OPINION: There is no denying that Brendon Grylls has left his mark on Western Australian politics.
OPINION: There is no denying that Brendon Grylls has left his mark on Western Australian politics.
First and foremost, he is a courageous politician. At the 2013 election, Mr Grylls stood down from his safe seat in the Wheatbelt to run for the Labor-held seat of Pilbara so the Nationals WA could extend their footprint and increase their influence in the coalition.
It was brave and visionary move, but one that was rendered irrelevant by the Barnett landslide victory that year.
Mr Grylls’ other courageous act was to campaign for an increase in the lease rental payments from the major iron ore mining companies. However, that led to the Nationals losing both their resources-based seats of Pilbara and Kalgoorlie in the 2017 election.
Despite these setbacks, Mr Grylls’ strategy to extend the Nationals’ heartland from agricultural regions to resources regions remains compelling, because it provides a means for the party to grow rather than be anchored to a declining agricultural base.
The Royalties for Regions program, which underpinned the strategy, was political genius.

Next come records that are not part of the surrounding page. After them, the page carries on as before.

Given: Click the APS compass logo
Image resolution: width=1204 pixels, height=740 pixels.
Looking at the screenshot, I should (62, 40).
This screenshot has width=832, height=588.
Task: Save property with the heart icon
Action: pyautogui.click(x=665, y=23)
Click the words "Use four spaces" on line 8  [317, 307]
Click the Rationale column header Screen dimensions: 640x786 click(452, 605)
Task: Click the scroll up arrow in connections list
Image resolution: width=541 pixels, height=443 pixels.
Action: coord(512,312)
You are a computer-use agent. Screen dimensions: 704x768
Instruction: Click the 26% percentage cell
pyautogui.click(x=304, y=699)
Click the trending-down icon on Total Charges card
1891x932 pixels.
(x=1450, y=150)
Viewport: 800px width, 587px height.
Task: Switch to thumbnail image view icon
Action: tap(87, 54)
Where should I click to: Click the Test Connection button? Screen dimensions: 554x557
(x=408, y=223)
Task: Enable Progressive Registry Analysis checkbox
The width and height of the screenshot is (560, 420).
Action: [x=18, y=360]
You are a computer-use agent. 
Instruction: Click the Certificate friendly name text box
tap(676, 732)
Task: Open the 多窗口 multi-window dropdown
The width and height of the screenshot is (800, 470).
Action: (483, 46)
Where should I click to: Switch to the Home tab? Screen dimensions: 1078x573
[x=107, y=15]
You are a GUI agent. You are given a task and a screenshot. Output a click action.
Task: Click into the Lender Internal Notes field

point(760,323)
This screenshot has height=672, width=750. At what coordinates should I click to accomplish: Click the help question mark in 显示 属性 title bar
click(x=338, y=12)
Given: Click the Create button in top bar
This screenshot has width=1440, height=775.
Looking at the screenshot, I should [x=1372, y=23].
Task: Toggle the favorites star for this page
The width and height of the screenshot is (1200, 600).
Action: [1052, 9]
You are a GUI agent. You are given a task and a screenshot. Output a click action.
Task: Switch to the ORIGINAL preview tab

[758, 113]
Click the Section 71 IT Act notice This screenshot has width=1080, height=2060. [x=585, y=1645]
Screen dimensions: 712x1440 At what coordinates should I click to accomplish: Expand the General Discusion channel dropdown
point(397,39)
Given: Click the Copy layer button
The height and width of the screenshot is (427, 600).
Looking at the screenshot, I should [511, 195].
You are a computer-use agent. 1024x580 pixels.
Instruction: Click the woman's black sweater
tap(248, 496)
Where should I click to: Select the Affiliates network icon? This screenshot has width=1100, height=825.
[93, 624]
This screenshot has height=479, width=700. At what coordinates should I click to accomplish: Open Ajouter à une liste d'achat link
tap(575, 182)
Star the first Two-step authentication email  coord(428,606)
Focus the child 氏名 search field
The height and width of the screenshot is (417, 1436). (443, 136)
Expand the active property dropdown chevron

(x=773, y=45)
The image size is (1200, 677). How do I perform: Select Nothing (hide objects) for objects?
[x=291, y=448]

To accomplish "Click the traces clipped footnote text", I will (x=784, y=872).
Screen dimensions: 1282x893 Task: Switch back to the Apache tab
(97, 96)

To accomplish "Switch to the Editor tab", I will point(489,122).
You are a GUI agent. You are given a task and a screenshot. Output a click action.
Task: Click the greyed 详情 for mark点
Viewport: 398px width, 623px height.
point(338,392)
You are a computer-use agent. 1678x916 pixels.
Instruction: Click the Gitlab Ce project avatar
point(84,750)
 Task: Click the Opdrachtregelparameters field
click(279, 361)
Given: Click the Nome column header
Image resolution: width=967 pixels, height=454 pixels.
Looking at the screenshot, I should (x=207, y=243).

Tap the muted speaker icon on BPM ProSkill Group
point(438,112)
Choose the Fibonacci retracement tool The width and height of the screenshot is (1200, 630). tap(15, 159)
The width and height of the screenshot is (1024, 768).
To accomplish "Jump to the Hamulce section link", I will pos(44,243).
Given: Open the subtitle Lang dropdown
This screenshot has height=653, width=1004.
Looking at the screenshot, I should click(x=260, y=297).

It had clear branding and appealed directly to the Nationals’ target voter base.
There was, however, a major problem with it.
Putting aside issues around the allocation of funds, whereby some councils were gifted community assets they could not afford to run or maintain, the timing of the policy was wrong.
Royalties for Regions was implemented as population growth in Perth was increasing. Even the Nationals, when explaining the size of the debt run up by the state government, pointed to WA’s growing population and the need to fund more teachers, policemen and nurses, and more public infrastructure.
So while billions of dollars were being spent meeting the needs of the growing population in Perth, billions of dollars of revenue was being diverted to building facilities in country towns under Royalties for Regions.
The excessive size of the government’s debt, which became a major 2017 election issue, is in part a result of the deal the Liberals did with the Nationals on Royalties for Regions to form government.
Net government debt is currently forecast to reach $40 billion in 2020, with forecasts suggesting $10 billion (a quarter of the net debt) will have been spent on Royalties for Regions.
If Royalties for Regions had not been implemented, net debt would currently be running at $26 billion and forecast to peak at $30 billion. Take away $8 billion for Western Power’s debt and $6 billion for the Water Corporation’s debt, and the residual net debt is starting to look quite modest.
It could be said that the scheme that made the Barnett government contributed to its destruction.
Mr Grylls’ other major policy initiative did not get off the ground. The proposal to increase the lease rental payments by the two major iron ore companies from 25 cents per tonne to $5/tonne met resistance from every quarter.
The Nationals presented the proposal as a means to fill the GST hole, when they should have argued the bigger picture. WA has more mineral, oil and gas resources that almost any place in the world, yet our standard of living is no higher than anywhere else in Australia, including states with no resource base.
It’s not a result of GST theft. WA has only recently moved from being a long-term recipient of GST receipts from other states to being a contributor to the other states.
It’s because government after government has been content to allow companies to extract and sell this state’s resources for a small royalty and the employment that comes will resource extraction.
It is the kind of arrangement that a colony in a 19th century empire might have had imposed upon it, along with assurances about the trickle-down effect, while the riches are exported to other countries.
Mr Grylls is the first politician to try to do something about it. His message was that it was clear to anyone who cared to look that the major resource companies had not contributed enough to this state.
However, the message didn’t get through.
When the Nationals review their election performance, they should think very hard about how they presented this policy and whether they should stick with it. If they keep it, they will have to work out how to sell the idea to mining communities in the seats they need to win back.
At the very least it is a point of difference from the other parties, and one that resonates with many of their target voters. More important, it is an idea whose time has not yet come, but that might change at the next election.
As things stand, Brendon Grylls’ legacy is a Royalties for Regions program that is diverting money from the metropolitan area where it is most needed. The program, however, faces an uncertain future under Labor and it might be discontinued as a cost cutting and debt reduction measure.
Longer term, if the Nationals stick with his proposal to increase the contributions to this state by the major resource companies, at some point they will be able to make its implementation a condition of forming a coalition government, as Brendon Grylls did with Royalties for Regions.
That would have a very positive impact on this state and it would be a truly great legacy.
• Simon Withers is a former investment banker.